Luis Velázquez/Escenarios
01 de agosto de 2019
UNO. Chispa incandescente de un alumno
Marcelino Zapata fue el compañero más canijo en la escuela primaria. Todos los días llegaba a la escuela procedente de su rancho montado en su caballo. Y lo amarraba a la entrada del pueblo. En una colonia en casa de un amigo familiar.

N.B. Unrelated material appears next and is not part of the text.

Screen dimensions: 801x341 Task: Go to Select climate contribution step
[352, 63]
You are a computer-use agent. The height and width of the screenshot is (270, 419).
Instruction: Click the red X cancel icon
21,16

Alto y flaco, moreno, los ojos negros negros, la ropa más sencillita y pobre del mundo, garrudo, vivía con la obsesión de terminar la primaria y regresar a su rancho para volverse campesino, la vida todas las mañanas en la ordeña de las vacas, la siembra de maíz y frijol en el surco, bañarse en el río hacia el final de la tarde una vez terminada la faena jornalera.
Pero era malo. Mejor dicho, travieso. En todo caso, imaginativo. Lleno de vida.

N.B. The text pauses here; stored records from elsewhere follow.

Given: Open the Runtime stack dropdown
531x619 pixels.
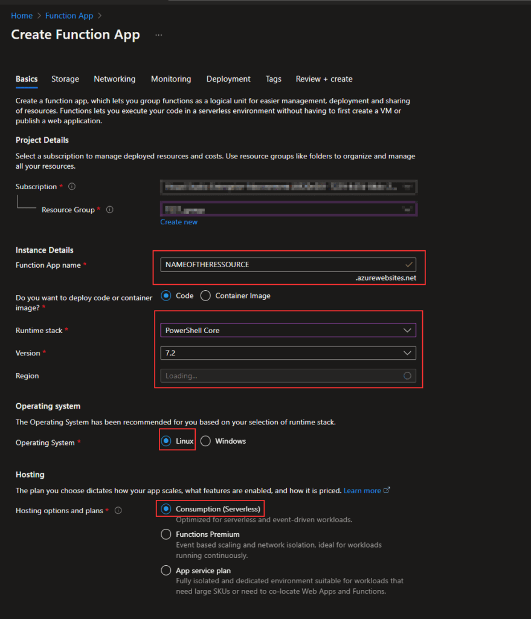Looking at the screenshot, I should pos(288,330).
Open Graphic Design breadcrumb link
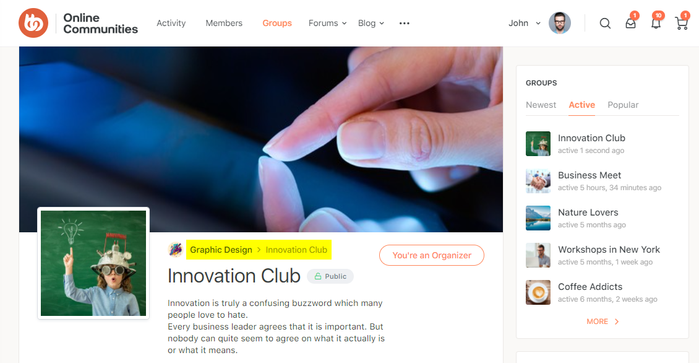Screen dimensions: 699x363 pos(221,250)
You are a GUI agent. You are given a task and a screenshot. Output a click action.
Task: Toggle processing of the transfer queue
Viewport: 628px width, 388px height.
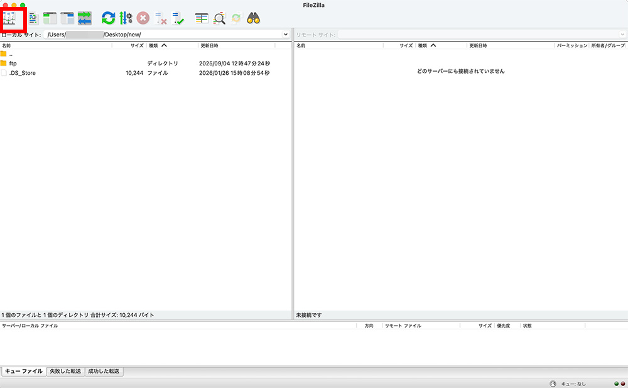point(127,18)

Tenía, por ejemplo, una pasmosa facilitad, inteligencia, chispa, fósforo bitacal, para poner apodos a todos.
Y con precisión insólita. De hecho y derecho, con el sobrenombre a la medida retraba el carácter, el temperamento y la forma de ser y actuar de cada compañero.
Una mañana, llegó a la escuela a la hora cuando el personal administrativo cumplía tareas de limpieza en los salones de clase y en los baños.
DOS. Apodos para todos
En aquel entonces, cada alumno tenía una mesita y una sillita escolar y hacia el final de la clase cada quien debía acomodar la sillita encima de la mesita como parte de la disciplina escolar.

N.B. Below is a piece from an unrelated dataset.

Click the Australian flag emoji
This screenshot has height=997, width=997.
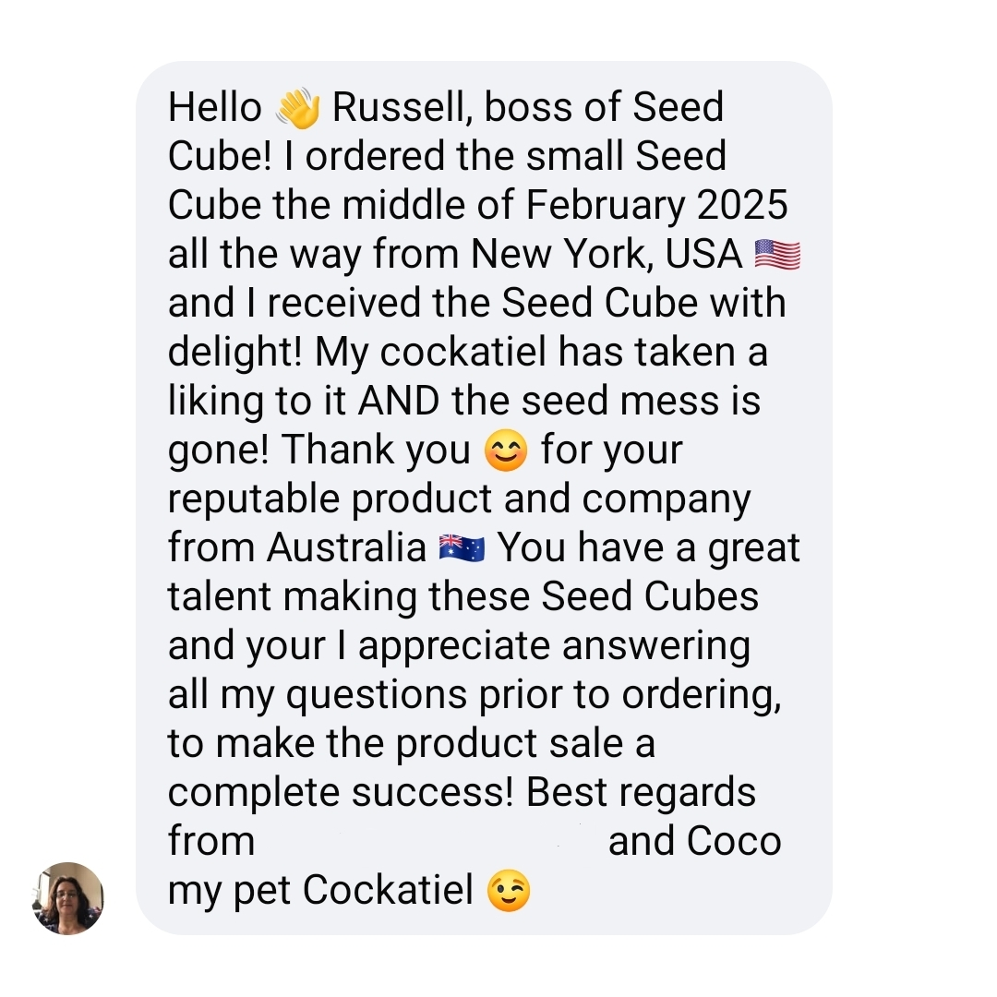click(462, 549)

Entonces, Marcelino Zapata fue escribiendo en el reverso de cada silla con un plumón con tinta negra el apodo de cada compañero y de seguro lo habría festinado muerto de risa con la genial ocurrencia del sobrenombre de todos y cada uno.
Incluso, un apodo al maestro.
Hacia las 8 de la mañana cuando el toque de clases retumbó en el patio de la escuela, los estudiantes entraron al salón y descubrieron, atónitos, el apodo de todos y cada uno.
Es más, el mismo Marcelino se pudo un apodo para evitar la sospecha sobre su persona. “El cocodrilo” se puso, porque era alto, largo como una garrocha y un cocodrilo parado de patas.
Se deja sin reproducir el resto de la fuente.